No, Nope, No Way. Never. To be someone else’s missing part suggest I’m also missing a part of me. And I’m not having that.
This romantic myth of soul mates and missing parts is the same old sh!t of looking outside of ourselves for something or someone to make us feel whole and happy.
We are whole. We are complete and its an inside job to feel good about ourselves and our lives.
If we’re depending on someone else to give us feelings of happiness, wholeness, even safety and security we’re going to make that person we project all of this onto very, very unhappy.
It’s no-one else’s job to make you feel good. That task is yours to do.
And we’re sold this lie that we need something, someone else before we are enough.
You must be part of a couple, part of a family, part of a group, part of a tribe. You must have all the things your chosen people have and more, always more.
Outside things don’t solve internal issues.
If you feel empty inside, if you feel lonely and disconnected, the answer is not another person or another top or coat or pair of jeans or another drink or another donut!
These old wounds may be temporarily soothed by such things but they can never heal you.
And soon your temporary soothers become a problem in and of themselves.
The other person you rely on to make you happy starts to resent having to perform that task, fulfil your needs. What about them? The co-dependence starts to wear thin and you start making each other miserable instead.

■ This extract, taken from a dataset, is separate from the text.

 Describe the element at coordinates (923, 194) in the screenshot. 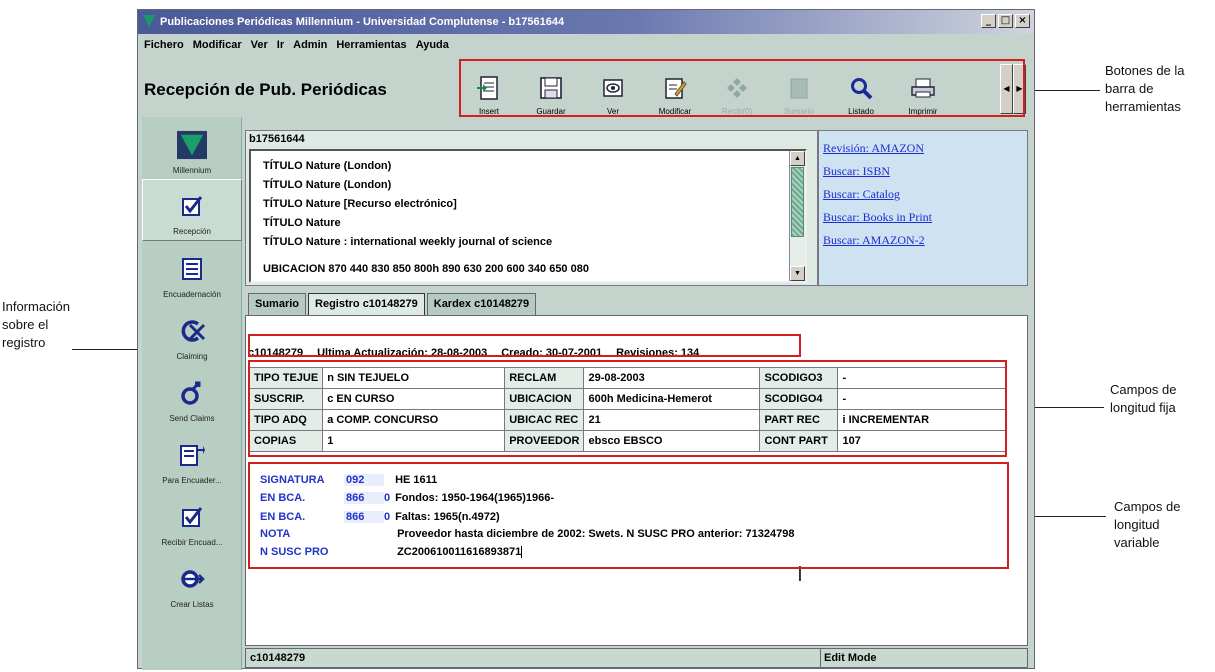

I see `link-buscar-catalog: Buscar: Catalog` at that location.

Drink, drugs, food, tv, social media, technology, sex: all are fine in moderation and when used for the right reasons. But when used as an escape from your feelings, you rapidly need more and more and more and its never enough.
And using starts making you miserable and sick and yet you can’t stop because you don’t want to feel. Not the effects of stopping using and not the thing you were using to push away.

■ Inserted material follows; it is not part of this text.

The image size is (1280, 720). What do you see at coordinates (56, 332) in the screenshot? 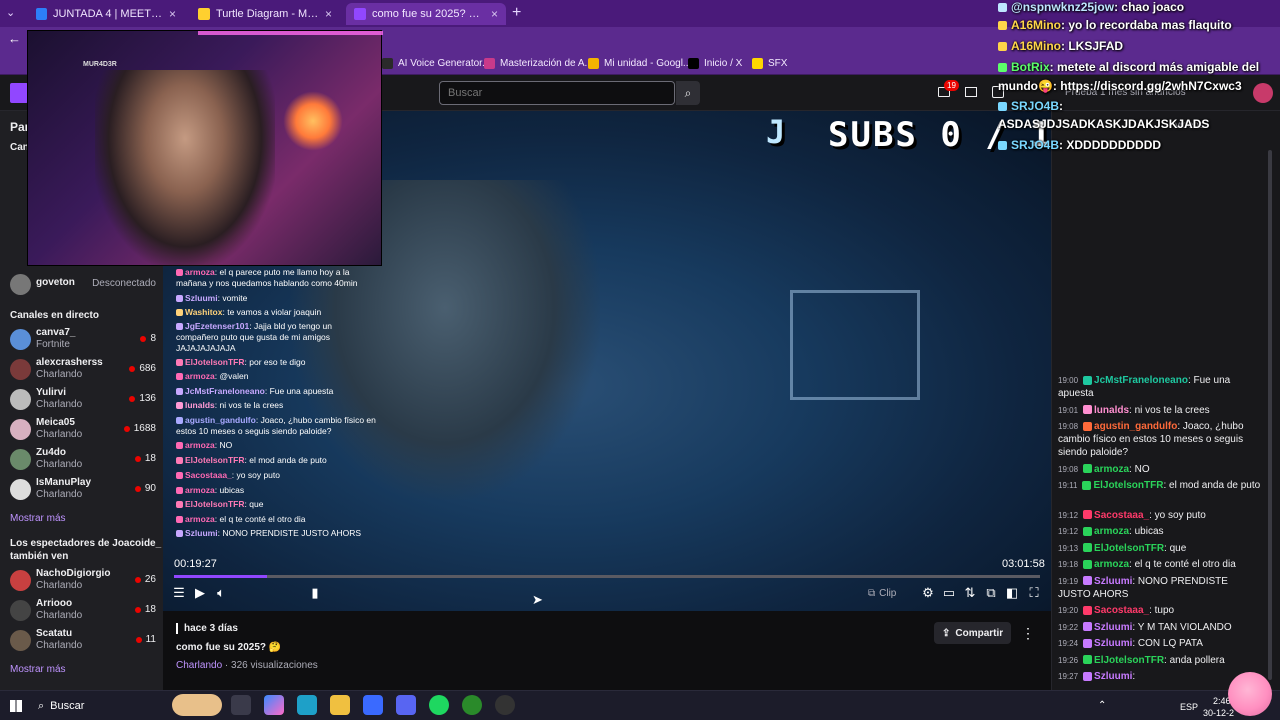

The answer you are looking for, the love, the wholeness, the connection – its all inside of you.
You are your soul mate. You are your solution to all your problems.
Access the knowledge you have within, free the love and compassion you’ve walled up and allow it to flood through you.
Give yourself what you need. Give yourself what you want.
You are in the right place, you are the right person, you have everything you need.
All you need to do is start trusting yourself. Not the critical voice that shouts so loud, but that quiet still voice that indicates with a feeling, a subtle nudge to show when you’re veering off track.
Follow that’s voice guidance and you will never feel incomplete again. There are no missing pieces for someone else to fill for you. You are it. You are all you need.
And when you fill yourself up with love, imagine how great your life will be, because you don’t put unnecessary demands on other people. There’s no pressure for them to make you happy, to ‘complete’ you.
Two people in tune with their feelings and not expecting the other person to make them anything.
Not a great base for a Hollywood story but the best base for real life love stories.
Be your own best friend. Be your own soul mate. Be your own lover.
Life is as good as you make it.
Why not choose yourself and make your life great?